Frank Leslie’s Illustrated Newspaper included this image of the September, 1874 Liberty Place riot.

In December, 2015 the New Orleans City Council voted to remove four memorials associated with the city’s Confederate landscape. The most unsavory of the four monuments was erected in 1890 to commemorate what was long referred to as the “Battle of Liberty Place.” Over several days beginning on September 14, 1874 between 3500 and 5000 White League rioters led an insurrection against the Reconstruction government after a Republican victory (including an African-American Lieutenant Governor). Numerous Confederate veterans were in the White League’s ranks (about 44% were former Confederates), but 30% of its number were born after 1850 and had come to their anti-Reconstruction racism beyond the battlefield. The rioters occupied the State House and killed about 100 police and state militia in an especially violent effort to restore antebellum order. Formed in 1874, the White League was the paramilitary arm of the Democratic party, and their platform acknowledged that their goals included the “maintenance of our hereditary civilization and Christianity menaced by a stupid Africanization.” The White League violently prevented Republican political organization and intimidated or murdered African Americans and Republican voters.

A 1912 image of the Liberty Place Memorial.

The Fourteenth of September Memorial Association was formed in 1886 to honor the White League’s dead. When the monument was dedicated in September, 1891 The Times-Democrat indicated that the memorial had been “erected to those who lost their lives in the act of disenfranchisement from alien and negro rule.” A copper box of artifacts was placed in the cornerstone that included a “map of the Battle of New Orleans for Freedom, Sept. 14 1874” and the bullet that killed rioter Charles Brulard. During anniversaries of the Liberty Place riot now-familiar themes of local sovereignty, home rule, and martyrdom by common men were regularly invoked. On the first anniversary of the monument’s erection, The Times Picayune rhapsodized that the riot was “when home rule and self-government were reborn in the metropolis of the South.” During the 1895 annual memorial, The Times Picayune celebrated “the names of the martyrs whose names are immortalized in the granite tablet,” noting that “twenty-one years has passed since the freedom of Louisiana was achieved in fire and blood.” In 1963 the riot was still being hailed as having brought “the end of Reconstruction to the South, and started the Southern people on their way to the great prosperity which they know now.”
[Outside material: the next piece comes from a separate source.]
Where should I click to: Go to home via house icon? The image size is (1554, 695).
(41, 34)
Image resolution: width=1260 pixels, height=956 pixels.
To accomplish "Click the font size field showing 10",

When Dorothea Lange took this picture of the Liberty Place monument in 1936, she called it a “monument erected to race prejudice” (Library of Congress)

Few Confederate monuments have been modified as many times as the Liberty Place monument, which was also moved twice. In 1932, a new inscription was added to the monument that applauded the end of Reconstruction, indicating that “the national election of November 1876 recognized white supremacy in the South and gave us our state.” In the wake of World War II Liberty Place became a common backdrop for White supremacists’ public rallies. In 1974 a plaque was added to the monument to soften its expression of racist violence, admitting that “the sentiments in favor of White supremacy expressed hereon are contrary to the philosophy and beliefs of present-day New Orleans.” Nevertheless, in 1976 protestors lobbied for the removal of the monument when the Klan planned a march to the monument, which it proudly considered a key moment in White supremacists’ history. In 1981 the Mayor proposed putting the monument in storage, and the City Council approved a resolution to remove the post-1891 inscriptions on the monument. In 1989 the monument was removed during a road construction project, and it was replaced in 1993 with the added inscription “In honor of those Americans on both sides who died in the Battle of Liberty Place … A conflict of the past that should teach us lessons for the future.”

New Orleans’ Robert E. Lee Monument was removed in May 2017 (abdizizar/wikimedia)

In April 2017 the Liberty Place monument was the first of the four Confederate monuments to be removed, and the remaining three Confederates were removed in May: the 1911 Jefferson Davis monument was dismantled May 11th ; the 1915 General P. G. T. Beauregard Statue came down on May 17th; and the 1884 Lee statue was removed May 19th. They now sit in an undisclosed location awaiting a plan for their potential museum display (a suggestion to move the Lee monument to Washington and Lee University was rejected by the University).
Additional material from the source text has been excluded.